Через несколько минут хлеб превращается в золотистую россыпь гренок. Тем временем в ведёрной кастрюле закипает бульон. Туда Виктор виртуозным жестом фокусника всыпает щедрую горсть красного молотого перца.
– Не многовато? – с сомнением спрашиваю я и тут же прикусываю язык под испепеляющим, не хуже жгучего перца, взглядом мастера.
– Не многовато! Готовь лучше тарелки.
Мы вместе с беременной Мартой и другими женщинами накрываем на стол. Паломники вытаскивают из рюкзаков свои припасы.

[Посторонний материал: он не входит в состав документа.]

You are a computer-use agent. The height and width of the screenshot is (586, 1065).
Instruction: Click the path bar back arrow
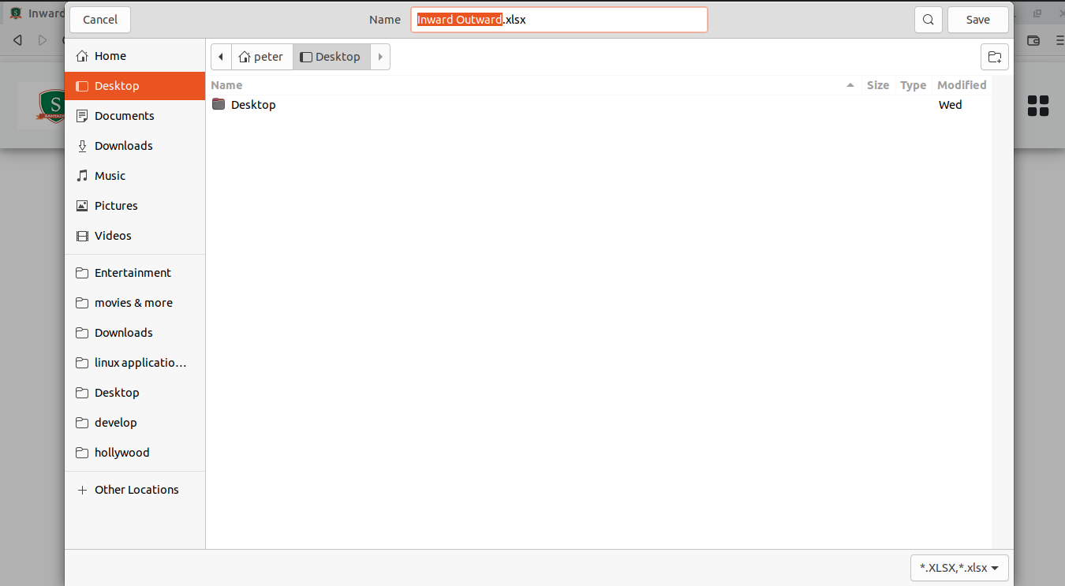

– Теперь остаётся всё смешать. – Виктор подходит к кульминации кулинарного мастер-класса. Острый бульон вбирает в себя и мягкий чеснок, и прозрачные ломтики хамона, и жареную хлебную гущу. Над кастрюлей вздымается облако пара, но, придавленное тяжёлой крышкой, остаётся бунтовать внутри кастрюли.
– Ещё что-то нужно? Может, зелени?
– Ну, если тебе так уж хочется, покроши немного, – снисходительно разрешает повар, уверенный в том, что теперь его творение уже ничем не испортишь. – В ресторанах так и норовят что-нибудь добавить, то яйца пашот, то веточку тимьяна или мяты, то гренки. Но на мой вкус – это уже излишества. Настоящий сопа де ахо у нас вот здесь. – И он торжественно снимает кастрюлю с плиты.
– Виктор, можно я буду помогать тебе разливать суп?
– Нужно! – великодушно разрешает повар.
Мы вместе идём вдоль стола – Виктор несёт огромную горячую кастрюлю, а я старой помятой поварёшкой зачерпываю оттуда аппетитную огненную гущу и раскладываю по тарелкам. Последней накладываю себе, но в кастрюле ещё остаётся довольно супа для добавки всем желающим.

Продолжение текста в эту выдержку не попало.